Focus will now be on the release Friday of US jobs data, which will give the latest snapshot of the economy and give an idea about the Federal Reserve's plans for interest rates.
Tokyo stocks rose 0.37 percent, as last week's Bank of Japan monetary easing announcement helped the Nikkei to a fifth straight gain that has seen it clock up more than 10 percent.
Seoul gained 0.18 percent, Hong Kong dipped 0.10 percent and Sydney lost 0.11 percent while Shanghai was flat.
US shares jumped after Republicans ousted Democrats as the main party in the Senate for the first time in eight years, raising hopes the gridlock that has paralysed Washington for years could be broken.
Analysts said the news would boost the prospects for tax reform, a key oil pipeline and immigration reform. Democratic President Barack Obama said he was "eager to work with the new Congress to make the next two years (of his presidency) as productive as possible".
Traders also welcomed data from payroll company ADP showing the US private sector added 230,000 jobs in October, above the 220,000 projected by analysts.
The Dow jumped 0.58 percent to a new record, while the S&P 500 also hit an all-time high after tacking on 0.57 percent. The Nasdaq was marginally lower, losing 0.06 percent.
The dollar extended its rally against the yen, which was sparked by the BoJ's surprise decision Friday to widen its already huge monetary base, effectively printing more money.
In morning Tokyo trade the greenback was at a seven-year high of 114.95 yen, up from 114.69 yen in New York Wednesday afternoon and sharply higher than the 114.06 yen in Asia earlier Wednesday.
The yen was also soft against the euro.
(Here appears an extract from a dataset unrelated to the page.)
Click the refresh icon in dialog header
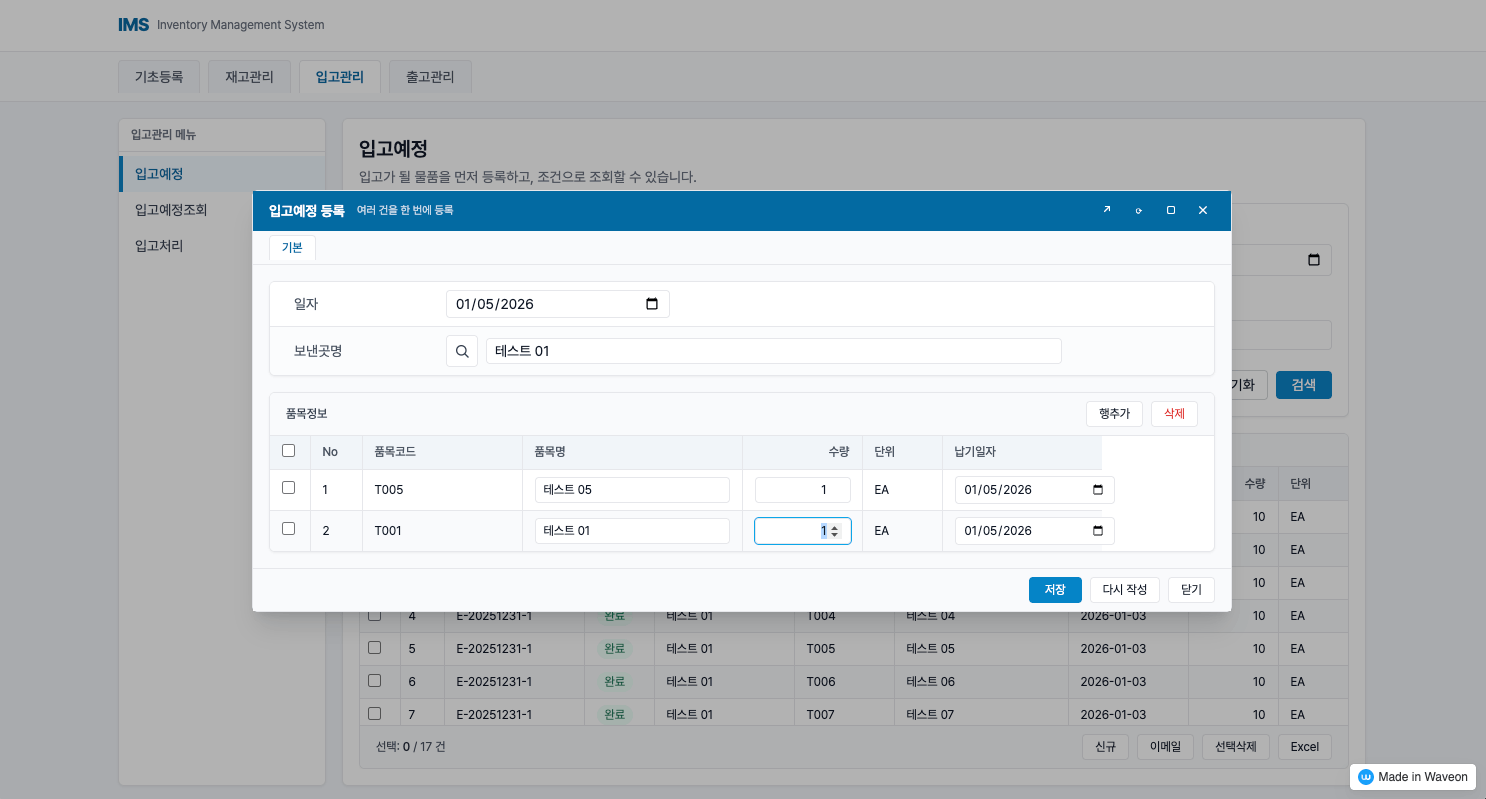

The single currency sat at 143.08 yen against 143.18 yen in US trade.
The euro was worth $1.2483 compared with $1.2484 in New York.
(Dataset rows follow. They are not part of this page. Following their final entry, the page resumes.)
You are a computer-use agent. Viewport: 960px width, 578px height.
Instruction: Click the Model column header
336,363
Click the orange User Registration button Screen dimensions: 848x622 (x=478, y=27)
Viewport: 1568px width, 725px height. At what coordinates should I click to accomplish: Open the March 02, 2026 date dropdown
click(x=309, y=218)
The common currency continues to face pressure after the European Commission this week slashed its 2014 and 2015 growth forecasts for the eurozone.
The European Central Bank, which holds a monetary policy meeting Thursday, is expected to hold fire on new moves after recently unleashing radical measures to prop up the ailing eurozone.
On oil markets, crude futures added to Wednesday's gains that came after a US inventories report showed a smaller-than-expected increase in supplies.
West Texas Intermediate for December delivery rose 18 cents to $78.86 while Brent crude for December was up 21 cents to $83.16.
Wednesday saw WTI, the US benchmark, jump $1.49 and Brent climb 13 cents after the report.
Gold was $1,143.52 an ounce from $1,148.34 late Wednesday.